Practical Meaning of the Comparison
The article also provides a more telling example than dry tables: the ClawWatch project for smartwatches. It uses NullClaw as a static ARM binary together with offline speech recognition Vosk and built-in TTS, and can handle some requests without calling the model. Here, compactness stops being just a pleasant optimization. For a device with a hard memory limit, the difference between a few megabytes and hundreds of megabytes determines whether it's possible to embed the agent in the product at all, rather than just run it on a developer's laptop.
"On a smartwatch, the difference between 'a few megabytes' and
'hundreds of megabytes' is the question of 'does this fit at all'."
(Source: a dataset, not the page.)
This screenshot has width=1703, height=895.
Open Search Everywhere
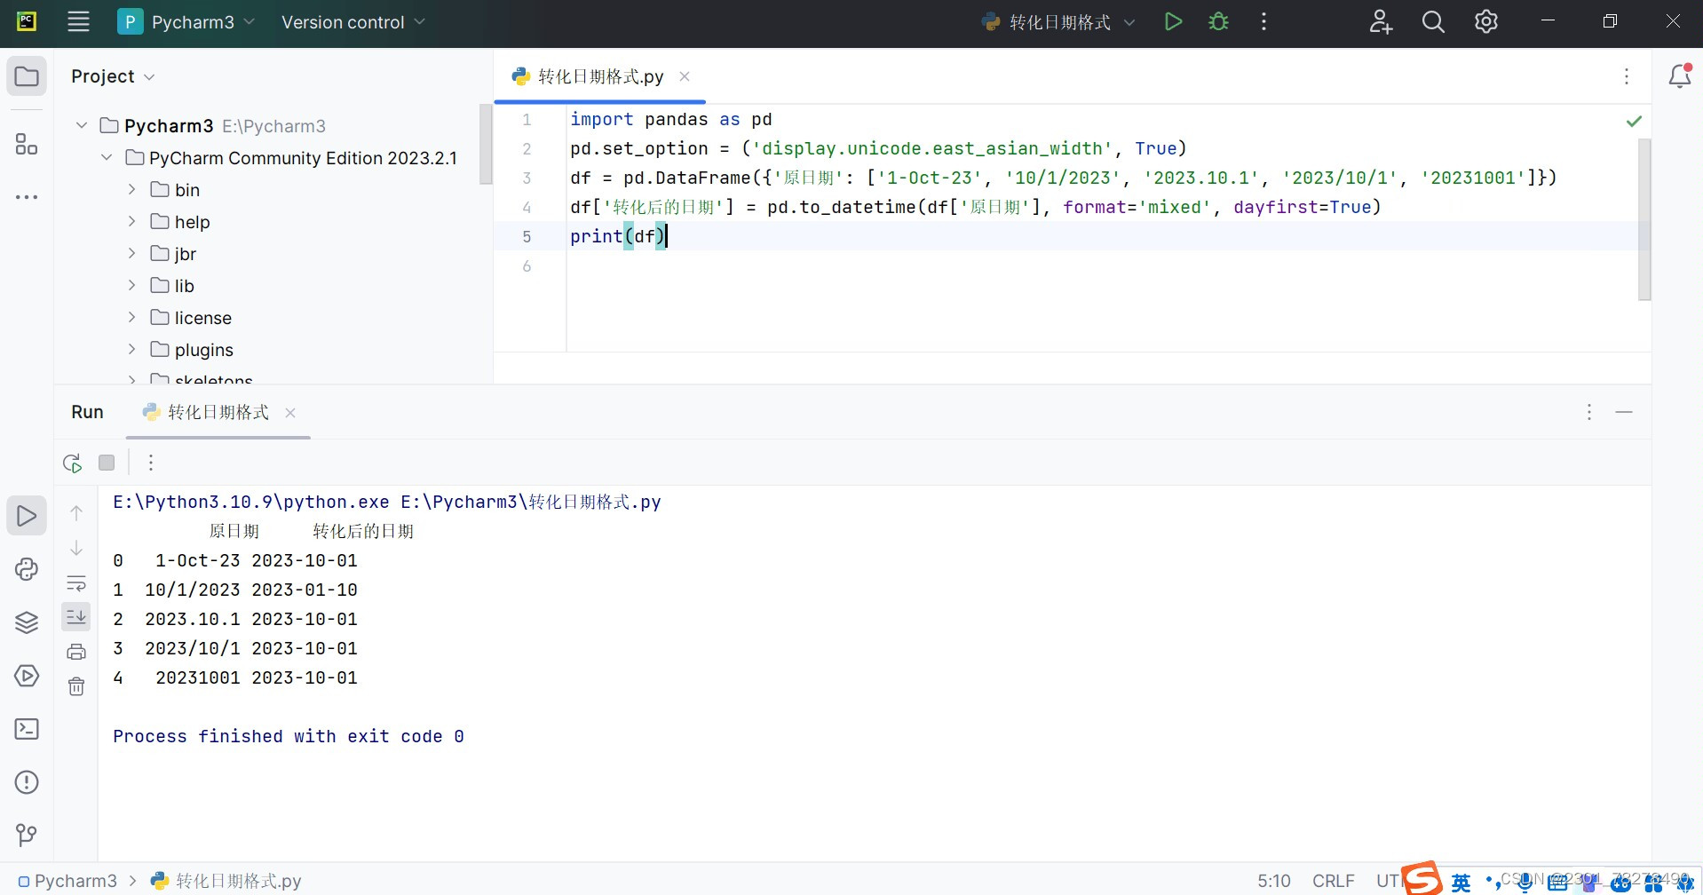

The author separately notes that there's no magic with binary size here either. In the README for ReleaseSmall, 678 KB is claimed, but the published release artifacts are noticeably larger: about 3.9 MB for macOS arm64 and 3.1 MB for Linux arm64, with a local build yielding approximately 2.6 MB. But the main conclusion doesn't change: the value of NullClaw lies not in the headline number from the README, but in the combination of fast startup, low RSS, and a narrow functional surface that is easier to control both from an operational and security perspective.
What This Means
NullClaw brings the conversation about AI agents back to a grounded question: how much should one process run cost? If agent infrastructure moves toward edge, self-hosted, and mass-parallel tasks, the runtimes that save memory, start without pause, and don't drag along half a server's worth of dependencies will win out.